Raporun değerlendirme kısmında ise şu tespitlere ve çözüm önerilere yer verildi:

* Zulüm tehlikesi altındaki kişilerin sığınma ve mülteciliğe ilişkin başvuruları değerlendirilmeden adeta ülkedeki tüm sorunların sorumlusuymuş gibi gösterilip kamu görevlileri marifetiyle işkence ve kötü muameleye maruz bırakılması evrensel hukuka aykırıdır.
*Kamu görevlilerinin sığınmacı ve yabancılara yönelik işlemlerinin anayasaya ve uluslararası sözleşmelere aykırı olarak, işkence ve kötü muamale yasağını sistematik olarak ihlal ettikleri öğrenilmiştir.
* Ceza Muhakemesi Kanununa aykırı şekilde elde bir hakimlik veya arama kararı olmadan yabancıların evlerine girerek arama yapıldığı öğrenilmiştir.

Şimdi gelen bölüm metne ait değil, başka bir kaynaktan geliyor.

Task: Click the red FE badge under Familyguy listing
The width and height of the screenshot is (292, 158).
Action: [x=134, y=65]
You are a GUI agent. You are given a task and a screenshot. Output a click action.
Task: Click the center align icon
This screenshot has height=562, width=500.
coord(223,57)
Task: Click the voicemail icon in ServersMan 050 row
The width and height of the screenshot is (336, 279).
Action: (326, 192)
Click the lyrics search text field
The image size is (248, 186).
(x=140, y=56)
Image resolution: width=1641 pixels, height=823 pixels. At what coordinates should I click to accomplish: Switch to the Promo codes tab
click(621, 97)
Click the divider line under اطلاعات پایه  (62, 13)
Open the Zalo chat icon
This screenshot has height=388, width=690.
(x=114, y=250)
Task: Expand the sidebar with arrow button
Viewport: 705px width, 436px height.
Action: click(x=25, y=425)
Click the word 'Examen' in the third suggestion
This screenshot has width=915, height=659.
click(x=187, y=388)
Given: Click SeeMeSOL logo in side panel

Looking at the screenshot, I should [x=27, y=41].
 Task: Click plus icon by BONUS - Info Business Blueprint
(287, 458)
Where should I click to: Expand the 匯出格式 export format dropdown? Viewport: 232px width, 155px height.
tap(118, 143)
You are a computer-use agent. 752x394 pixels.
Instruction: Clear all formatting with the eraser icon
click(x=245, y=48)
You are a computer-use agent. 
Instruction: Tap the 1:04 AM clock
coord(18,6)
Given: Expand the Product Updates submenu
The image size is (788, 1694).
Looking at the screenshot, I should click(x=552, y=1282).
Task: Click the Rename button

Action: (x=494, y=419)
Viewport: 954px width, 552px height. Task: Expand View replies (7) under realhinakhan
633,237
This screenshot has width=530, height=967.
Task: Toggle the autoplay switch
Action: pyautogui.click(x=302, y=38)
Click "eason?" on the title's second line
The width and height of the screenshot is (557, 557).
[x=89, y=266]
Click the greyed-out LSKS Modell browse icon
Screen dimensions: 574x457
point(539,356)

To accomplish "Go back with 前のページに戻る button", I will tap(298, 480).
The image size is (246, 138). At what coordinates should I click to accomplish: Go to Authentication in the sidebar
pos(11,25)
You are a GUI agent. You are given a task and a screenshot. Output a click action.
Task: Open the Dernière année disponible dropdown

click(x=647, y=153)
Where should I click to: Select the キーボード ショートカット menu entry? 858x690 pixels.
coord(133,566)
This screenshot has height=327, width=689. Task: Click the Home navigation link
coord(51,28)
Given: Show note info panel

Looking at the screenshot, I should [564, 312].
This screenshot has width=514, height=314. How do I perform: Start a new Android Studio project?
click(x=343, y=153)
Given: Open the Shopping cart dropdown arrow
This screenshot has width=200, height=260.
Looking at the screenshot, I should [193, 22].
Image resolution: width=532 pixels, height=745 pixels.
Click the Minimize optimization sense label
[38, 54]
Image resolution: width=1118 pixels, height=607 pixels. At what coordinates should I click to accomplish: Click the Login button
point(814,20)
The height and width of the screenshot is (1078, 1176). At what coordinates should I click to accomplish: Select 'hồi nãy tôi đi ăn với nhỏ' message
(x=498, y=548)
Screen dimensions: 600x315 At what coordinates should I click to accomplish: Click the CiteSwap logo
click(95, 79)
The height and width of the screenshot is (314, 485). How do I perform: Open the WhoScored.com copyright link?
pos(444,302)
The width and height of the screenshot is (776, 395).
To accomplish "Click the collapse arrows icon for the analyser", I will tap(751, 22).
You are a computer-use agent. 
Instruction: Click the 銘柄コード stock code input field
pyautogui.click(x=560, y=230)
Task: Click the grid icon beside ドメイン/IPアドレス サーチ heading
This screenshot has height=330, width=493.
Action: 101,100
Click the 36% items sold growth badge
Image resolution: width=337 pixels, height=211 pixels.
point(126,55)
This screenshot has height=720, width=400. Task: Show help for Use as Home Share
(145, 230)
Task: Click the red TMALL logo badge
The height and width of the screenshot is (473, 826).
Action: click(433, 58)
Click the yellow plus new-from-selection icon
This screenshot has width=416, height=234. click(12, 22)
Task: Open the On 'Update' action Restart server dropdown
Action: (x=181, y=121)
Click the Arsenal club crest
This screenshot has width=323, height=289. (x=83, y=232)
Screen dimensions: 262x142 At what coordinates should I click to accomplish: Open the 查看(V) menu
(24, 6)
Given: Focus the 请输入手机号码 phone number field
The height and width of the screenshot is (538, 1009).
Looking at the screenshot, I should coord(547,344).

Yakalama gözaltı ve devam işlemlerde yabancının hukuka erişim hakkı kapsamında, tercüman ve avukata erişimin engellendiği öğrenilmiştir.
*Tüm bu ihlallere rağmen, dil sorunu yaşayan ve önceliği hayatta kalmak olan sığınmacı ve yabancıların bu ihlallere ilişkin hukuki başvuru yollarını kullanmaktan sınırdışı edilme ihtimali sebebiyle çekindikleri görülmüştür. Tüm bu iş ve işlemler insan haklarına aykırı olup, kamu barışını tehdit eder hale gelmiştir.
*Hukuka aykırı bu iş ve işlemlerin kamu görevlileri tarafından sistematik olarak uygulanması ve normalleştirilmesi takibata ve ceza davalarına konu olmalıdır.
*Yapılan işlemler anayasa, uluslararası sözleşmeler ve kanunlara aykırıdır. Kolluğun işkence yapması veya keyfi olarak cezalandırma işlemi yapmasının önlenmesi gerekmektedir.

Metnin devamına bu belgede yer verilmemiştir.